(Records from a data collection)
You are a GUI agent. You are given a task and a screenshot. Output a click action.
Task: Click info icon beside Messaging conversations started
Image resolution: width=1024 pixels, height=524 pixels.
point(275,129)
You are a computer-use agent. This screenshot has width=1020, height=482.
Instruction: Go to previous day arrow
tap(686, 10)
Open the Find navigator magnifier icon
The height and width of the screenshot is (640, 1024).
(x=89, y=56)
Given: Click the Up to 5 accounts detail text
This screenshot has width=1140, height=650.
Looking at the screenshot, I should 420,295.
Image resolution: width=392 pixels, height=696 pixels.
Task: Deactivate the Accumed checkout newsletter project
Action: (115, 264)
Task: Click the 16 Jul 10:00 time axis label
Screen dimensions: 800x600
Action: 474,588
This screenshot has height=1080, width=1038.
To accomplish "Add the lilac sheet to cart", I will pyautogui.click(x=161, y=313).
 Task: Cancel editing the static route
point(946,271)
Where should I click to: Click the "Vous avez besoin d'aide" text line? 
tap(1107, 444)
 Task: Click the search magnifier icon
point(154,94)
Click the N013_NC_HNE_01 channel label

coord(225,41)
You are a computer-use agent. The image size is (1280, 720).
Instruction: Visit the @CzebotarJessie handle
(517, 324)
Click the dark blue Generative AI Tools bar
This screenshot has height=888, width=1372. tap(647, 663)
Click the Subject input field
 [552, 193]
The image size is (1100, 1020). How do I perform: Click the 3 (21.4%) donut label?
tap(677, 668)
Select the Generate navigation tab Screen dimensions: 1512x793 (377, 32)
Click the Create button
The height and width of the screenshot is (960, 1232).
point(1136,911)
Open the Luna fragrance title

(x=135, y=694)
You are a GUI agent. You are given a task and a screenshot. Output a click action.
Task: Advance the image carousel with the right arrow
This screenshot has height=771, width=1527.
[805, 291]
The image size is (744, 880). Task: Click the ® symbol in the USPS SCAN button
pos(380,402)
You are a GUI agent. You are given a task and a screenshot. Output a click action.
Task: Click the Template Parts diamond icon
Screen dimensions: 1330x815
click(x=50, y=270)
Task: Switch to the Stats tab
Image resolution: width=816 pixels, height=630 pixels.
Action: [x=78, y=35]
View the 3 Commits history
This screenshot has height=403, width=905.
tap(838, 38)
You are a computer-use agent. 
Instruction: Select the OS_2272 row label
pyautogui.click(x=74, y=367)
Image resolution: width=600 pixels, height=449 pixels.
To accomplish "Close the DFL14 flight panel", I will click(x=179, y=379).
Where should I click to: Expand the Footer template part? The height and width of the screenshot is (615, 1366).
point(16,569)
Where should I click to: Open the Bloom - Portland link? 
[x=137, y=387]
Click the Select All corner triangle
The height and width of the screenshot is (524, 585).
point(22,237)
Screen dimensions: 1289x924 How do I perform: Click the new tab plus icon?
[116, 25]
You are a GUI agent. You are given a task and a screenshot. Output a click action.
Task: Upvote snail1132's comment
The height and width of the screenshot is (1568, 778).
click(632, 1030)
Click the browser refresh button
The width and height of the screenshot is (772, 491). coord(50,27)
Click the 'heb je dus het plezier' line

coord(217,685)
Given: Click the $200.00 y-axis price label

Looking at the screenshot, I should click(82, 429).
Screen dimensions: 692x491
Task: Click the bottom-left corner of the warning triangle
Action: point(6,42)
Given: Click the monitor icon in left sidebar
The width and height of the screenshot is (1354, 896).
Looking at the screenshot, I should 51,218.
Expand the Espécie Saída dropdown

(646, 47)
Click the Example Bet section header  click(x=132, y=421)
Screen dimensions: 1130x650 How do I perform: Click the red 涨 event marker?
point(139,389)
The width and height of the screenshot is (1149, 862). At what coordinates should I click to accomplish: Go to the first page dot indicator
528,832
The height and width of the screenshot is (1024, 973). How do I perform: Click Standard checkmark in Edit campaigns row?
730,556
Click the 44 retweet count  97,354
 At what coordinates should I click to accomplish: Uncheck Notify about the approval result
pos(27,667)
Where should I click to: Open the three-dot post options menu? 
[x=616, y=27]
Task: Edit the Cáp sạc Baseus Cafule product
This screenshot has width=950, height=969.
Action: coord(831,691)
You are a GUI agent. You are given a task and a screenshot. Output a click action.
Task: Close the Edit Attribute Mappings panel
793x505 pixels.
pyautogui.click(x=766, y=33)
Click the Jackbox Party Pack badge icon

:: Work task ::
Copy each line above containing the string "panel".

:: Written response ::
To accomplish "Close the DFL14 flight panel", I will click(x=179, y=379).
Task: Close the Edit Attribute Mappings panel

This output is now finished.